■ Problem statement:
Write out the lines of the records from the one containing "At what coordinates should I click to accomplish: Click the plus" to the very last, keeping each exactly as it is.

■ Provided data:
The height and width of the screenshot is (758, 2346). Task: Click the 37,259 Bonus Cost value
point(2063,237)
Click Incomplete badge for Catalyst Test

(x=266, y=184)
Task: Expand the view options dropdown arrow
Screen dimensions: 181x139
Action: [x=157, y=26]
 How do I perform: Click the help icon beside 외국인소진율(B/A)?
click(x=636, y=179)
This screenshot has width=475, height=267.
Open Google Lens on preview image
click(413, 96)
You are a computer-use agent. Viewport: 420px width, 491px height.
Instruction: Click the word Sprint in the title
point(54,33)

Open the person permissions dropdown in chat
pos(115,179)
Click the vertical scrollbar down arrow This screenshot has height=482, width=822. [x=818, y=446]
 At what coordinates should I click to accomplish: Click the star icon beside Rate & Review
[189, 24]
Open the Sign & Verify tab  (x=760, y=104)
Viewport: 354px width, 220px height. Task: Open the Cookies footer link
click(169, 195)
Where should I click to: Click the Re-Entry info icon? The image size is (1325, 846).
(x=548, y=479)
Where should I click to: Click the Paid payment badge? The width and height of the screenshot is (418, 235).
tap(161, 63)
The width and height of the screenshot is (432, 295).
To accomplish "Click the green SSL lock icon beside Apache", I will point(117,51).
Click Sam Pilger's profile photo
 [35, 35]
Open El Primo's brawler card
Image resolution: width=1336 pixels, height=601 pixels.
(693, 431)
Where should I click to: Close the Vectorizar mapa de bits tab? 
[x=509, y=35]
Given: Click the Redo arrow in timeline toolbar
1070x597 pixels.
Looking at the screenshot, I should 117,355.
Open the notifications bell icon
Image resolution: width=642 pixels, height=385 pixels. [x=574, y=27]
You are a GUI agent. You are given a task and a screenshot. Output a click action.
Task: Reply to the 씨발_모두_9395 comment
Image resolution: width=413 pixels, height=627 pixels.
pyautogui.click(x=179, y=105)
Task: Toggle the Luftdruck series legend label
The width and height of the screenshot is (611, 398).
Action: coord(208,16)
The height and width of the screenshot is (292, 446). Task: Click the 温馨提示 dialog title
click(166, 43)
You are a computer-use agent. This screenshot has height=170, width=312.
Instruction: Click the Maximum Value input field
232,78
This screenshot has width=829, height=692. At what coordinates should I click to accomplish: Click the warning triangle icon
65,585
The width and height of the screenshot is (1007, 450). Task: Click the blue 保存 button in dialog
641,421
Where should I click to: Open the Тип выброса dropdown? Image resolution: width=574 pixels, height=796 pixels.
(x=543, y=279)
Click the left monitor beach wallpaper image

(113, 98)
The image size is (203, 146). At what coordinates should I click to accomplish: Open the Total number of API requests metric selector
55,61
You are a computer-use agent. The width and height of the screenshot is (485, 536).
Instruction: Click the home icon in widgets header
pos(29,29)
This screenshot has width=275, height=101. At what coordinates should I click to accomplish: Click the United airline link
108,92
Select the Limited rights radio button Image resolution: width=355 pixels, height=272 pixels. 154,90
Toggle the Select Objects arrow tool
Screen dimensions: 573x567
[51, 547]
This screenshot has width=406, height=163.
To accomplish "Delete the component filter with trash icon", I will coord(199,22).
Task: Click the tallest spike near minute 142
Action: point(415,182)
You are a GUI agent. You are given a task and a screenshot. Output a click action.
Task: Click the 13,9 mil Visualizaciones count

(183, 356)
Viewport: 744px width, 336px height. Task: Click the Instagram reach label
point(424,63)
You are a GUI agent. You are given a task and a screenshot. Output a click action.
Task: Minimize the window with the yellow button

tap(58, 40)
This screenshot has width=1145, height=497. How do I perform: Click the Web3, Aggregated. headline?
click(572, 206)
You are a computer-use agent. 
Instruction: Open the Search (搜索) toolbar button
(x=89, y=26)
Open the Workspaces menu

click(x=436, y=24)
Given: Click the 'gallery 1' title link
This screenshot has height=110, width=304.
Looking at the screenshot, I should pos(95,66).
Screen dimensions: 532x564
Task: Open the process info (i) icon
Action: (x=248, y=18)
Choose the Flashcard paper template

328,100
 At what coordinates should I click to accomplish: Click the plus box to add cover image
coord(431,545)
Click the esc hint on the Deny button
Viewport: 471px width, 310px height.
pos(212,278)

■ Response for this exercise:
 At what coordinates should I click to accomplish: Click the plus box to add cover image
coord(431,545)
Click the esc hint on the Deny button
Viewport: 471px width, 310px height.
pos(212,278)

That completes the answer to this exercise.